Are they changed utterly? Am I? What do I have in common with the boy on the front row? I’m still left-handed, brown-eyed, and clumsy. I still love to read–and I’m still shy, though I’ve learned to behave otherwise. But I moved away from Smalltown well over half a lifetime ago, and I left behind much of what I thought I was. First I wanted to be a fireman, then a concert violinist, then a schoolteacher. Never did I imagine myself living in New York, writing books, or becoming a drama critic. Nor would the boy in the picture have been able to grasp what it would mean to do any of those things.
If I could talk to him, what would I say–and would there be anything I could say that would make sense to him? Listen, Terry, your friends are going to start thinking that you’re strange, but don’t worry–you’ll grow up and move away from Smalltown and spend your life among people who think you’re perfectly normal. Somehow I doubt that would register.

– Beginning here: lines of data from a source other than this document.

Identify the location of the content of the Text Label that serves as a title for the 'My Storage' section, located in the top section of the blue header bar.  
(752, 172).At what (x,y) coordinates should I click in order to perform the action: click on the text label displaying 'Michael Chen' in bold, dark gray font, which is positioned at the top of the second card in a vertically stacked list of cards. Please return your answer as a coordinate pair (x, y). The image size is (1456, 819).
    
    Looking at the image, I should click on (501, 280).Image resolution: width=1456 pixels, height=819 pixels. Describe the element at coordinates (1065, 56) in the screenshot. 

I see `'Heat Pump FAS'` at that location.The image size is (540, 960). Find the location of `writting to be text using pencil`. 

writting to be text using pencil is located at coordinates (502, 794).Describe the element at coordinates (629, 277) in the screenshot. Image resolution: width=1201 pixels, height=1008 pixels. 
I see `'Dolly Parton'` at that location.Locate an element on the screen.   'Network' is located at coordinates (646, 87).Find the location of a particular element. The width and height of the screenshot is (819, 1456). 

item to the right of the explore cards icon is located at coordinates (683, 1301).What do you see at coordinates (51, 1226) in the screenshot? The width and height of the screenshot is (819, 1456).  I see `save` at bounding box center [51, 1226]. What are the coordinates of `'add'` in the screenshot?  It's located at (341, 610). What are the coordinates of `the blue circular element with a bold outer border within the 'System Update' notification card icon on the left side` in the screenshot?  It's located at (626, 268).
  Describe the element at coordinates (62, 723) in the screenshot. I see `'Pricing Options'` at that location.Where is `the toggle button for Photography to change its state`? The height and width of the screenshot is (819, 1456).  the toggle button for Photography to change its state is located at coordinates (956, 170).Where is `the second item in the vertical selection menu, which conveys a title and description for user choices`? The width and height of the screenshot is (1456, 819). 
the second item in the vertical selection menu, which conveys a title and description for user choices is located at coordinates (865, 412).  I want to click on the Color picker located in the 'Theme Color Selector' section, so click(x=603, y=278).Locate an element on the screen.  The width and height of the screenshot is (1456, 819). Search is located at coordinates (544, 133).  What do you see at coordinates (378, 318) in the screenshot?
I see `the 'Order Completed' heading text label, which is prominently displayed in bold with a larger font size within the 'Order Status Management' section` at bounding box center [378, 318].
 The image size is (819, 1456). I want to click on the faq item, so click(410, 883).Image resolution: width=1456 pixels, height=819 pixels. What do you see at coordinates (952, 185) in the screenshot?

A few months ago I posted an excerpt from “Walking Distance,” a 1959 episode of The Twilight Zone in which Gig Young trips over a crack in time, finds himself in the small town where he grew up, and runs into a little boy who turns out to be his younger self. He tries to do what I just imagined doing–and, needless to say, it doesn’t work. Small children know nothing of the future: they barely know the difference between today and tomorrow. What they see is what there is. Do I know better now? I wonder. Samuel Beckett said it: “We have time to grow old. The air is full of our cries. But habit is a great deadener. At me too someone is looking, of me too someone is saying, He is sleeping, he knows nothing, let him sleep on.”
Have I awakened at last from my youthful dream of the eternal present, forty-seven years after my first class photo was taken, the one at which I now look with bemusement? Am I seizing the day? Or is someone else looking at me and shaking his head at my continuing obliviousness to the speed with which the hands race round the clock?